Still, a siege that has pounded the city for nearly two months and taken hundreds of lives appeared to have been broken, and the rebels took the news as a defeat for Colonel Qaddafi’s forces.
“What we are hearing from Misurata is very positive,” said Jalil el-Gallal, a spokesman for the rebels’ Transitional National Council, their de facto government here in Benghazi.
Government soldiers captured in Misurata on Saturday said they had been in the process of retreating when they were taken by rebel forces. “We have been told to withdraw,” a wounded Libyan soldier, Khaled Dorman, told Reuters. “We were told to withdraw yesterday.”
However, Agence France-Presse quoted a doctor at the main Hikma Hospital as saying that fighting was continuing and that 10 people had been killed on Saturday. Reuters said it was unclear how far the Libyan Army had withdrawn.
Mr. Gallal denounced the move as an attempt by the Qaddafi government to provoke a tribal conflict. “Qaddafi is trying to project the view they are leaving it to the tribes, which is a great concern to us,” he said. “It is a familiar tactic that he has used for a long time, but I think people understand now that he wants to start a tribal war.”

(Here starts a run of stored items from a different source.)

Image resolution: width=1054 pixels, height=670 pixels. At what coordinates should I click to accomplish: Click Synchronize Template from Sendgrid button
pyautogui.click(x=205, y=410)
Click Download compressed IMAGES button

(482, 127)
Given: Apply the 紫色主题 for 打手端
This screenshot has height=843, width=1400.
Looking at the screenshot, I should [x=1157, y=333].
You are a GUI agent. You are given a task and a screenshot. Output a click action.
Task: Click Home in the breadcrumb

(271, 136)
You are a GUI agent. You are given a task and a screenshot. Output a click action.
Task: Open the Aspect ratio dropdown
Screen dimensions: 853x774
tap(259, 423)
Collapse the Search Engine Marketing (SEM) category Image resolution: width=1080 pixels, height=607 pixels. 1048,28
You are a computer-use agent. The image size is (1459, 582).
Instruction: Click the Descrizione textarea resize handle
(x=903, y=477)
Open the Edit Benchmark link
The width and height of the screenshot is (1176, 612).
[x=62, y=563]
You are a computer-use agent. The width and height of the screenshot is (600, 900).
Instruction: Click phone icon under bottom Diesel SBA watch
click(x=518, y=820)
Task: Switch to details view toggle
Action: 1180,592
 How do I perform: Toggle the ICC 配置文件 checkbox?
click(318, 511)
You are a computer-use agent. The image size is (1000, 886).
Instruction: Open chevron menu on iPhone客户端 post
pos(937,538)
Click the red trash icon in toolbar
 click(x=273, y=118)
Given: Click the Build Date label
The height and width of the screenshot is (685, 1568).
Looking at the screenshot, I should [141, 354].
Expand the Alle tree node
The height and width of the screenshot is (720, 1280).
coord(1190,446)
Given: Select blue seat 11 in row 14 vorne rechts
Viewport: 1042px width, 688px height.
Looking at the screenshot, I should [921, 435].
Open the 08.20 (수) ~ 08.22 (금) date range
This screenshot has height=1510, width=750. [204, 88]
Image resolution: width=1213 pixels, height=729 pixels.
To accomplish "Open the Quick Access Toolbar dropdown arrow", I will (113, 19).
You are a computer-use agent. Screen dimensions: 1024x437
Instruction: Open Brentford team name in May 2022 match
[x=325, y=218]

Mr. Gallal said that much of the long-range artillery used by the Libyan military against rebel forces in Misurata had been based in neighboring towns like Tarhuna and Zliten, where rival tribes are based, in an effort to stir up tribal animosity.
“It won’t work,” he said. “Any city he will withdraw from he won’t be able to control again. It’s suicidal on his part.”
Rebel forces were also reported still in control of a border crossing with Tunisia that they had seized on Thursday, according to journalists who were there on Saturday. Libyan authorities claimed to have retaken the crossing. Control of a border with Tunisia would greatly aid the rebellion in Libya’s western mountains, which are 600 miles or more from rebel positions in the east.
In eastern Libya, however, there has been little military activity as a stalemate persists, with the front line between the main rebel forces and pro-government militias still somewhere between Ajdabiya and Brega, as it has been for several weeks.
In Washington, Pentagon officials said Saturday that an armed Predator drone had carried out its first strike on ground targets in Libya since President Obama’s order last week deploying the weapon to the NATO mission. Officials declined to disclose the target.
On Friday, the top American military officer, Adm. Mike Mullen, chairman of the Joint Chiefs of Staff, said the situation was headed toward a stalemate, especially in the east. “At the same time, we’ve attritted somewhere between 30 percent and 40 percent of his main ground forces, his ground force capabilities,” Admiral Mullen said during a visit to American troops in Iraq on Friday. “Those will continue to go away over time.”